■ Dataset excerpts:

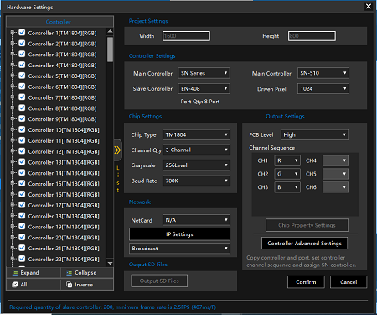
Task: Expand the Controller 1 tree node
Action: pos(13,33)
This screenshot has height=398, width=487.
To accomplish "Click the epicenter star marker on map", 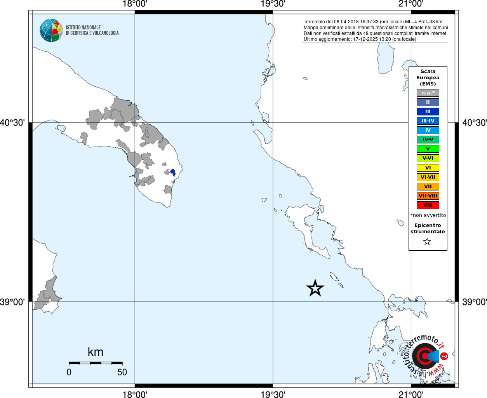I will point(315,288).
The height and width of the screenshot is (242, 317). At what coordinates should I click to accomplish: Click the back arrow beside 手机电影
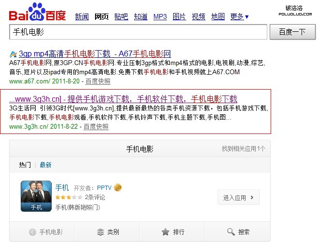[32, 232]
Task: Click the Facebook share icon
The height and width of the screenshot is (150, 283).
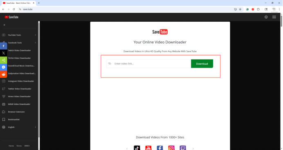Action: tap(3, 46)
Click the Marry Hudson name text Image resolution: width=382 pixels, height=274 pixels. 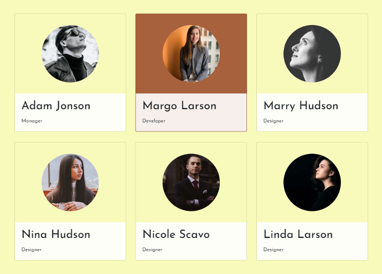[x=301, y=105]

■ Problem details:
In the records above, copy exactly everything from the line that has "The height and width of the screenshot is (242, 317)." down to the line that has "Task: Click the Facebook share icon", both ends included, and leave out the pictures.

■ Expected answer:
The height and width of the screenshot is (242, 317). At what coordinates should I click to accomplish: Click the back arrow beside 手机电影
[32, 232]
Task: Click the Facebook share icon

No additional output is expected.